▶ [REQUIRED ACTION]
From the entries that follow, report every line in which "pixel" occurs.

▶ [TASK INPUTS]
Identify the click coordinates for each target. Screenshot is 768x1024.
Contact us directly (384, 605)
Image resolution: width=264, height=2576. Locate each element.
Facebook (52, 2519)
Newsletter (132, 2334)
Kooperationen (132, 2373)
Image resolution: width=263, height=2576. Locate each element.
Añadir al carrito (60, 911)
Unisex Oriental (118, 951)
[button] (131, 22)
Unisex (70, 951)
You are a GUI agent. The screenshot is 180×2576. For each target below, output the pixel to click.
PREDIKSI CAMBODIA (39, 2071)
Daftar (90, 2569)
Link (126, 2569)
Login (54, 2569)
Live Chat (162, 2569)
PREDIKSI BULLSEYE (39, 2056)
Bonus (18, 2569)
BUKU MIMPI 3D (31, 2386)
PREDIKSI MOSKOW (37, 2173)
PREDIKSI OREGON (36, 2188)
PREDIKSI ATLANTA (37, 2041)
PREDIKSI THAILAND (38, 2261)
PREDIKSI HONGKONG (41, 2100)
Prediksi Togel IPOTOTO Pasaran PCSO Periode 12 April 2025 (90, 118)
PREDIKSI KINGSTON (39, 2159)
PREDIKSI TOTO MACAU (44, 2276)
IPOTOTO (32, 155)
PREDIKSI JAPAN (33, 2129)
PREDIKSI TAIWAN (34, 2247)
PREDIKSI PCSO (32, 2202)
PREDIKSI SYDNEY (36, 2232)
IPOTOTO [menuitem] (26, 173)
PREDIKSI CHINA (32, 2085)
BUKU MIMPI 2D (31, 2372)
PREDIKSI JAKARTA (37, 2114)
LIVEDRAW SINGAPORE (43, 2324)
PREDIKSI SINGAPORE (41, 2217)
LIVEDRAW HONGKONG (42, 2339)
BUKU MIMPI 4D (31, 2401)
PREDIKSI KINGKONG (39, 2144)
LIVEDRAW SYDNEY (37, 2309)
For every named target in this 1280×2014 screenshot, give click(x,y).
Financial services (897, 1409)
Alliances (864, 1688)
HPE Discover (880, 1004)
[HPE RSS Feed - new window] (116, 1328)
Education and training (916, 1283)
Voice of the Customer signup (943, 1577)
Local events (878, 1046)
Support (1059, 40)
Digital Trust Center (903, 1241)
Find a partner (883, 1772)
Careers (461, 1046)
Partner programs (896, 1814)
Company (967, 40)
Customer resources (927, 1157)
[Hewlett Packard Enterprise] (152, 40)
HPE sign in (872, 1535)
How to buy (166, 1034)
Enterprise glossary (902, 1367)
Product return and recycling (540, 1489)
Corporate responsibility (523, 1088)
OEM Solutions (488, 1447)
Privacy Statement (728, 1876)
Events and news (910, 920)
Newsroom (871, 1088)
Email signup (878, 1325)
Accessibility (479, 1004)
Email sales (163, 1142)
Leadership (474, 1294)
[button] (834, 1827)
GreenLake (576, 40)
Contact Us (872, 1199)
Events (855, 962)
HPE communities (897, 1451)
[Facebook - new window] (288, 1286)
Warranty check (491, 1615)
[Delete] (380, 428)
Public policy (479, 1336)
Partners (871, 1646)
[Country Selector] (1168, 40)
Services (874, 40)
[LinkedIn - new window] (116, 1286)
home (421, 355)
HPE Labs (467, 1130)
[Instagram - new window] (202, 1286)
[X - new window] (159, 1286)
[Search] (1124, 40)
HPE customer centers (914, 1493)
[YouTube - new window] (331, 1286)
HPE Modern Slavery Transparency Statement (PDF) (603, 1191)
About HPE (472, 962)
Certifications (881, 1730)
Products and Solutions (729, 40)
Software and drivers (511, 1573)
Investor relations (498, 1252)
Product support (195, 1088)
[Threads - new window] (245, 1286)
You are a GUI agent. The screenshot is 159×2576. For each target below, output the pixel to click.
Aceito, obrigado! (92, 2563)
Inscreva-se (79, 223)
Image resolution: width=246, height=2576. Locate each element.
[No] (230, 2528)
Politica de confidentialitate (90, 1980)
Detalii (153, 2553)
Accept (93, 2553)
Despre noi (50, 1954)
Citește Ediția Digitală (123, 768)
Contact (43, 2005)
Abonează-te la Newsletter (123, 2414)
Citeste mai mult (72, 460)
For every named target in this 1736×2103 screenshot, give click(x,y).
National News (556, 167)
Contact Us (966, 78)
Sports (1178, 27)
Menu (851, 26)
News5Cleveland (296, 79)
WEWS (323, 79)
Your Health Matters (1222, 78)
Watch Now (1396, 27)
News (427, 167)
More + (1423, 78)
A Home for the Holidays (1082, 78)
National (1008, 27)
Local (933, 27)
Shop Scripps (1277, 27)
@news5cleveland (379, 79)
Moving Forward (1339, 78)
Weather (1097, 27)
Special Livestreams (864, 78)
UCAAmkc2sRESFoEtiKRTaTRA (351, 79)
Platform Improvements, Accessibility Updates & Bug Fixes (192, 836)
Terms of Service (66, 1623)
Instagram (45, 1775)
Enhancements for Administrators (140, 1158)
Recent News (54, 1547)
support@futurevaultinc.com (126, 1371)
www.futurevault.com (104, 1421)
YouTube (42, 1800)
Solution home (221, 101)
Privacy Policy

▶ [OUTPUT OF THE TASK]
You are a GUI agent. The screenshot is 180×2576. For each target below, output the pixel to click.
You are a GUI agent. The screenshot is 159×2576. For each target below, output the pixel to click.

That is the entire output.